Über 2/3 unserer Mitbewohner sind demenzkrank. Wechselhafte Situationen und Neuerungen belasten Demenzkranke stark, da ihr Kurzzeitgedächtnis nicht mehr dazu in der Lage ist, neue Informationen aufzunehmen. Plötzliche Umstellungen im Tagesablauf, wie Umzüge werden so nicht als Abwechslung, sondern als beängstigende Verunsicherung empfunden, die Sorgen und Ängste bei den Betroffenen verursachen. Änderungen bei den gewohnten Handlungsabläufen führen häufig dazu, dass der/die Kranke die entsprechende Tätigkeit (z.B. Baden, Ankleiden oder eine Mahlzeit) komplett verweigert.*

Ein Umzug kann für die Betroffenen also tödlich sein.

Frau Oberbürgermeisterin, können Sie das verantworten?

Es ist nicht gerechtfertigt auf unser Heim bereits heute die Vorschriften für Heime anzuwenden, die neu gebaut werden, während auf alle anderen Heime in Bochum die gleichen Vorschriften noch nicht angewendet werden, da diese Heime noch bis 2018 Bestandsschutz genießen.

§11 WTG legt fest:
„Ist dem Betreiber einer Einrichtung die Erfüllung einer Anforderung zur Wohnqualität technisch nicht möglich oder aus wirtschaftlichen Gründen nicht zumutbar, kann die zuständige Behörde auf Antrag ganz oder teilweise Befreiung erteilen, wenn die Befreiung mit den Interessen und Bedürfnissen der Bewohner vereinbar ist. Ist das Einverständnis des Bewohners zu Abweichungen von Anforderungen an die Wohnqualität erteilt und sind diese Abweichungen mit den Maßstäben des Alltags eines häuslichen Lebens vereinbar, soll die zuständige Behörde keine gegenteiligen Anordnungen erlassen, sofern dies nicht im Einzelfall zur Abwehr einer Gefahr erforderlich ist. Der Betreiber einer Einrichtung ist vom Zeitpunkt der Antragstellung bis zur Entscheidung über den Antrag für die beantragten Tatbestände von der Verpflichtung zur Umsetzung der Anforderungen an die Wohnqualität vorläufig befreit.“

Handeln Sie im Sinne von uns Menschen und Bürgern dieser Stadt. Bochum ist doch die Stadt wo das Herz noch zählt.

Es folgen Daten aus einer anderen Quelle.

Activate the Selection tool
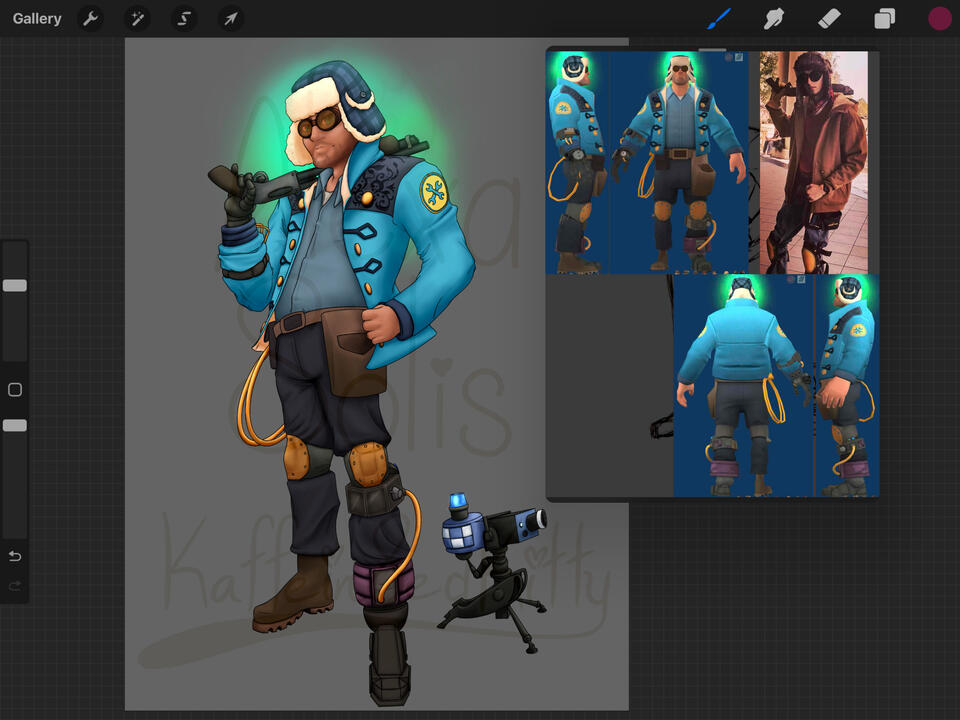 (x=184, y=18)
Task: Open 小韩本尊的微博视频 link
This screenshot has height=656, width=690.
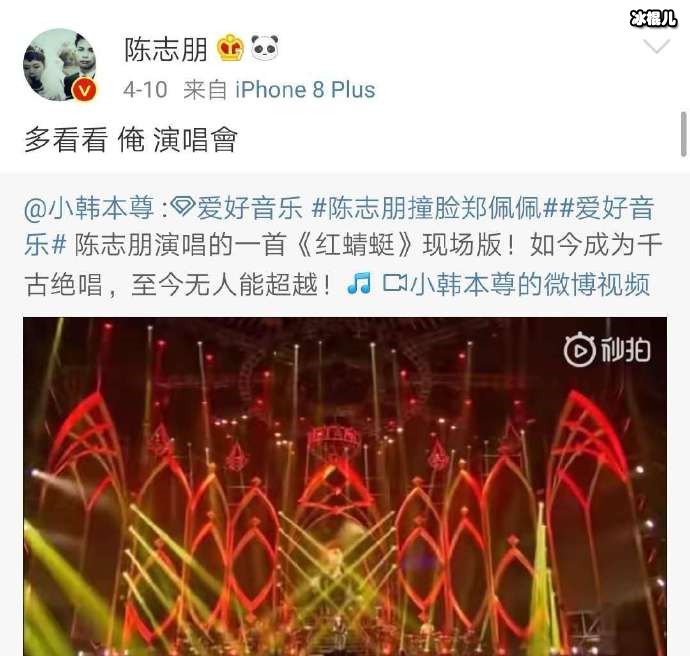Action: pos(530,284)
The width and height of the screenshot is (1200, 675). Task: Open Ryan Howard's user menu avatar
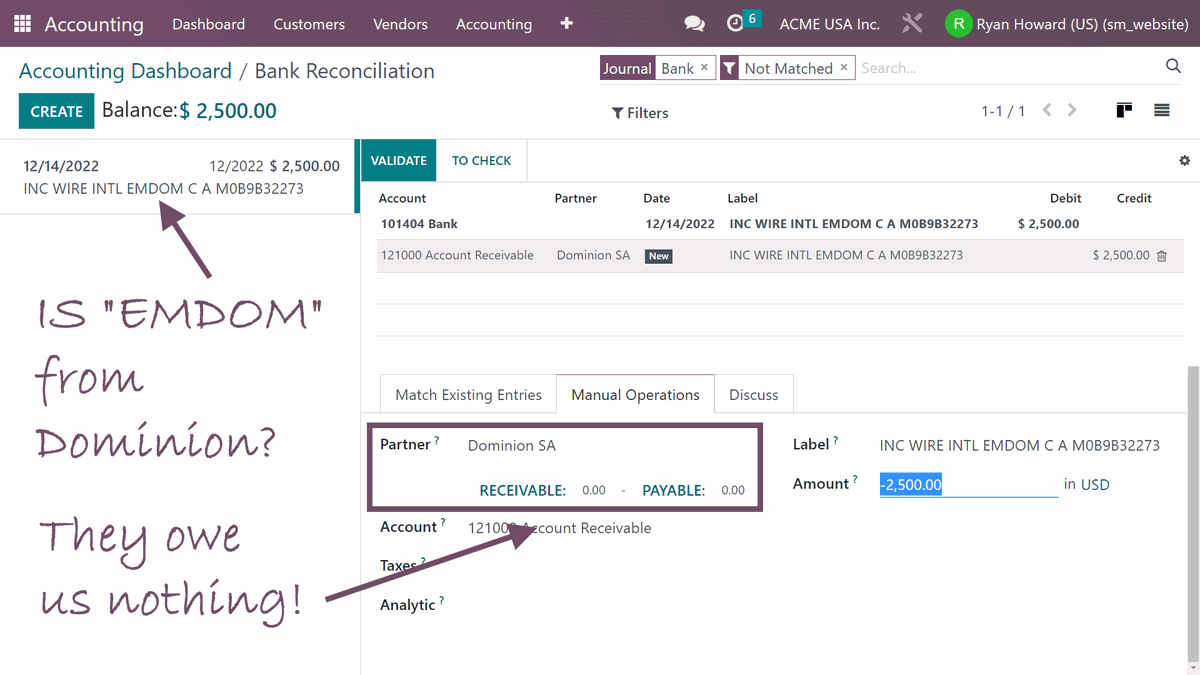957,23
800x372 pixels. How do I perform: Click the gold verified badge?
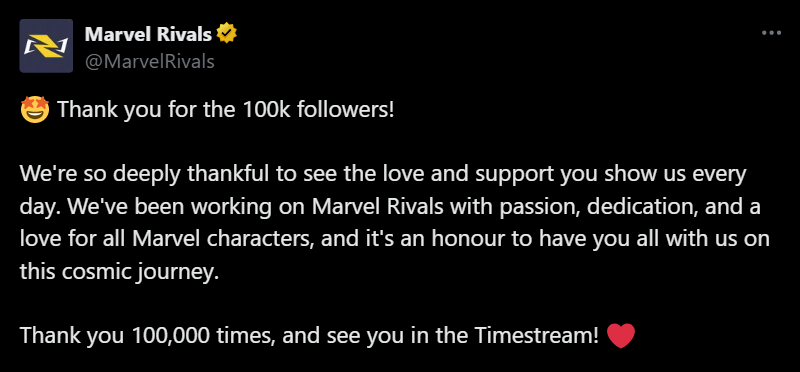click(x=227, y=34)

Die Bewohner des St. Antioniusstifts, Bochum, den 30.04.2013

Fr. Kaemper, Herr Kühne Bewohnerbeirat

* Quelle: Ein Leben mit Demenz, Bundesministerium für Gesundheit

Die Bewohner können nicht beurteilen, wer die Verzögerung beim Bau und der Genehmigung des neuen Stiftes zu verantworten hat. Sie wollen sich in diesen Konflikt auch nicht rein ziehen lassen. Sie sind jedoch die Leidtragenden und vertreten daher ihre ureigenen Interessen als Bewohner des betroffenen Stifts.

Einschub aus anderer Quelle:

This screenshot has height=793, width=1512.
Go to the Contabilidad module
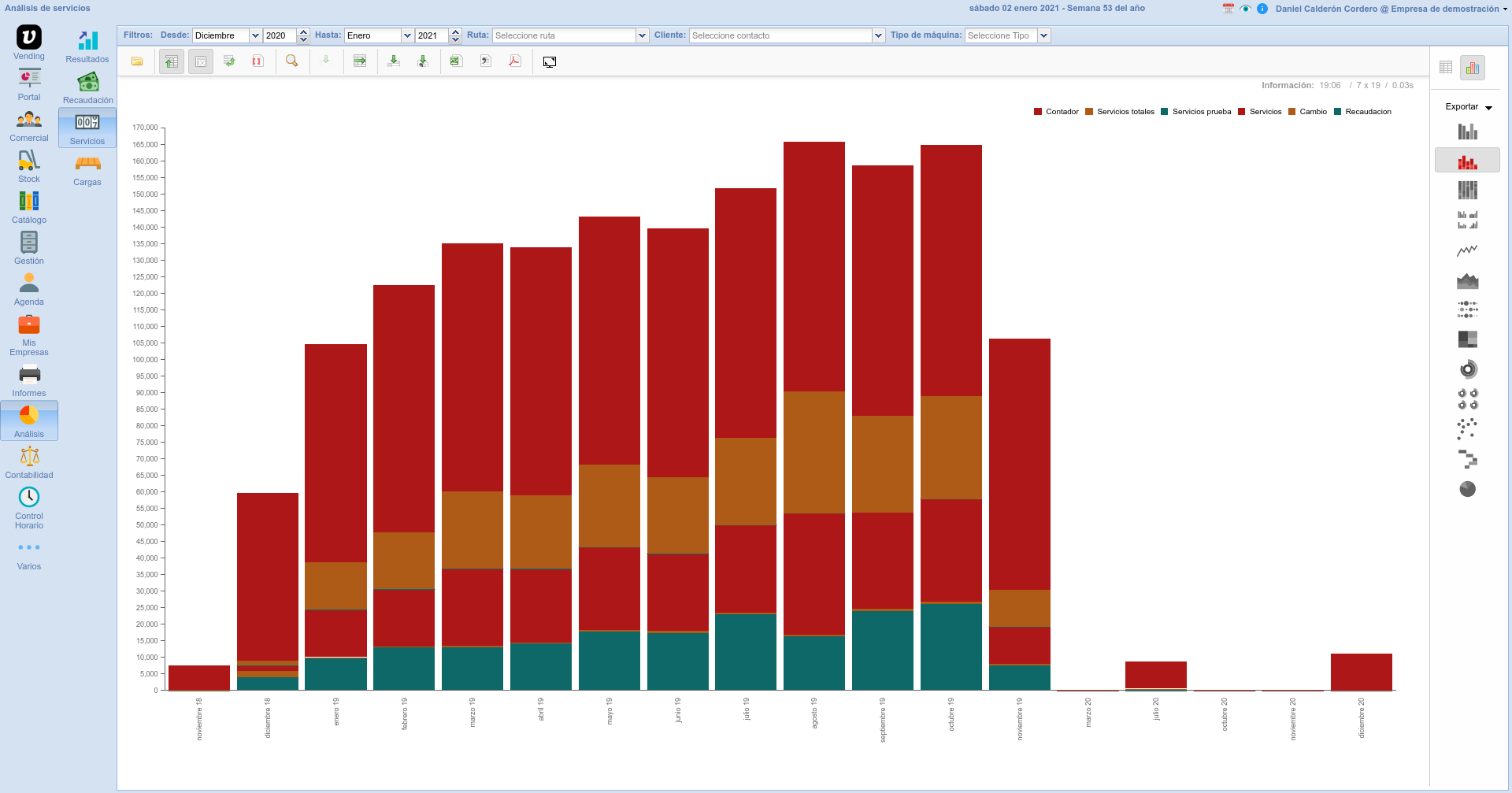[29, 462]
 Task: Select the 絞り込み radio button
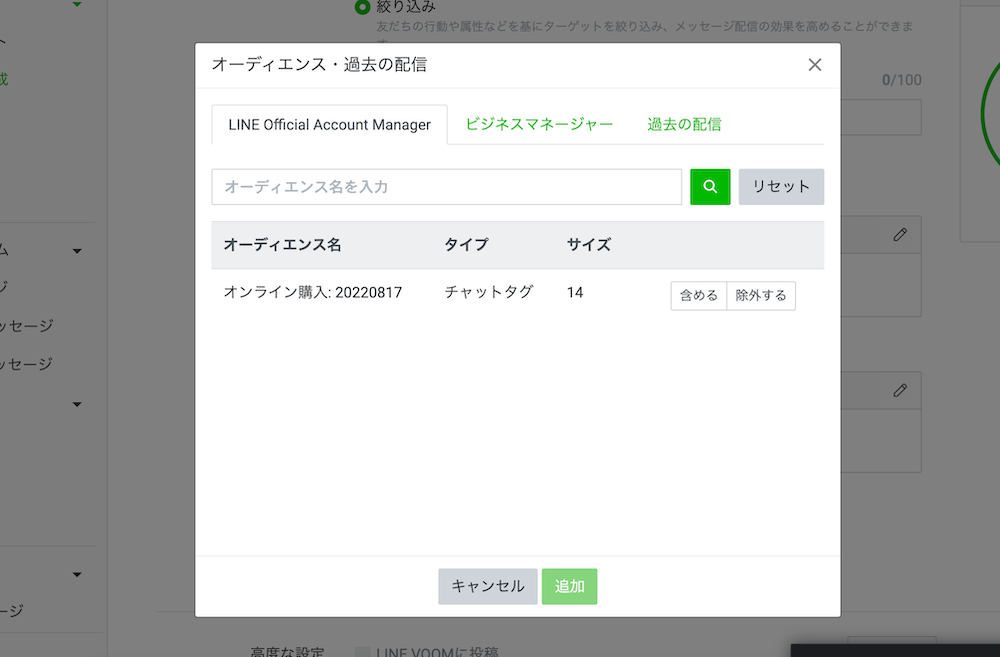point(360,7)
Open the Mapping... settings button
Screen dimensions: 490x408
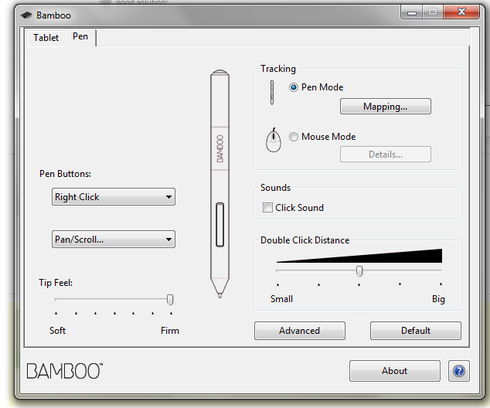(x=385, y=106)
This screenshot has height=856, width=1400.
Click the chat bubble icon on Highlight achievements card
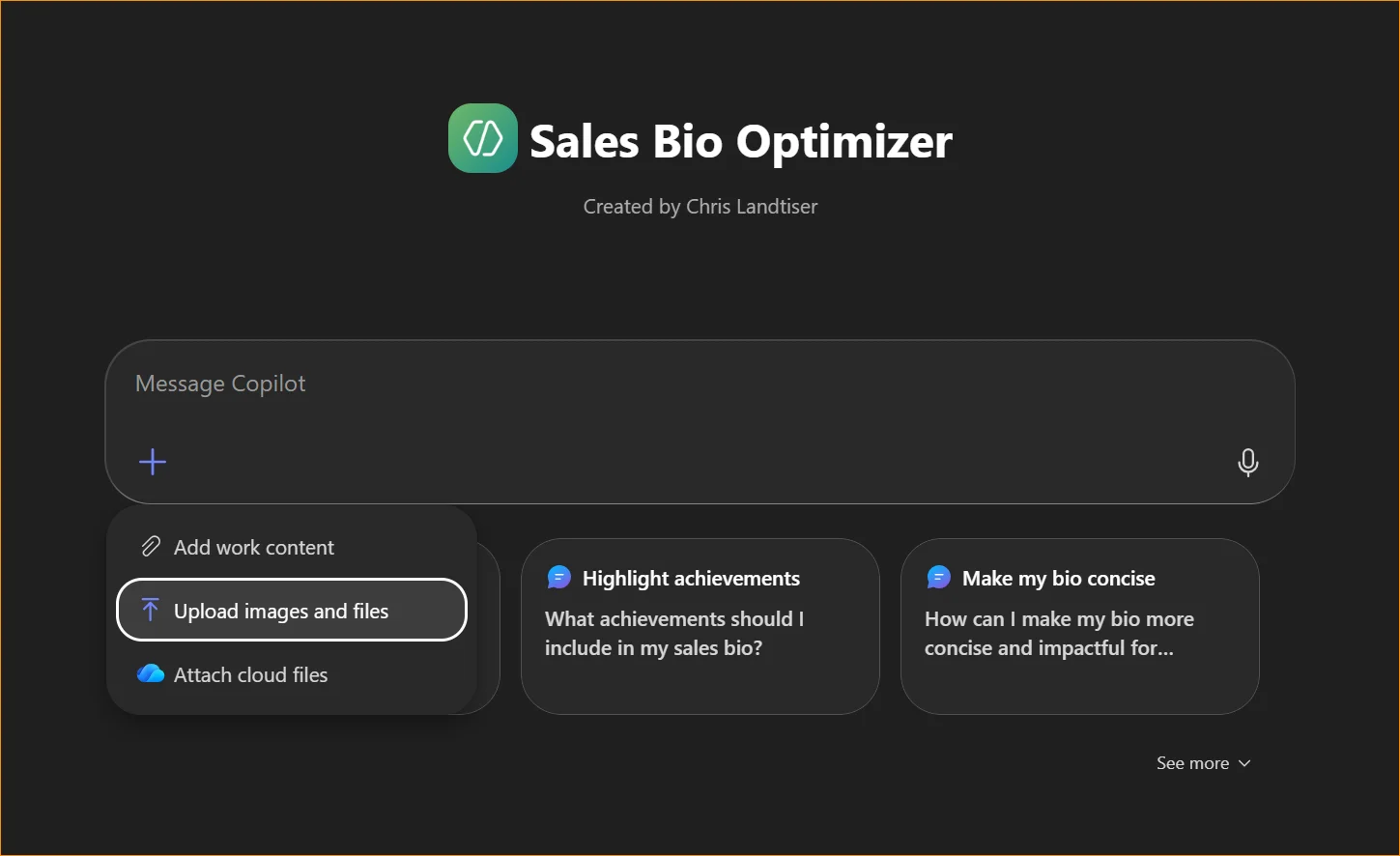(x=558, y=576)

Als Bewohner schätzen sie das Risiko höher ein, dass Bewohner aufgrund des Umzugs gesundheitlichen Schaden nehmen könnten, als das Risiko, dass es zu gesundheitlichen Schäden aufgrund eines Brandes kommen könnte, weil das Antoniusstift wie viele Bochumer Heime zwar die aktuellen Brandschutzbestimmungen einhält, aber noch nicht die verschärften Bestimmungen, die aktuell nur für neu gebaute Heime gelten und die für bestehende Heime erst ab 2018 Gültigkeit haben.

Die Initiative BÄH – Bochum ändern mit Herz unterstützt die Bewohner.

Die Initiative würde es begrüßen, wenn die Politik klärt, warum es zu den Verzögerungen bei der Genehmigung des neuen Heimes gekommen ist und in wie weit die Bauverwaltung hier eine Mitverantwortung trägt.

Ebenso ist die Initiative der Ansicht, dass die Politik sich für das Selbstbestimmungsrecht der Bewohner des Heimes einsetzen muss. Den Wünschen der Bewohner ist nur dann nicht zu entsprechen, wenn für diese eine akute Gefährdung besteht.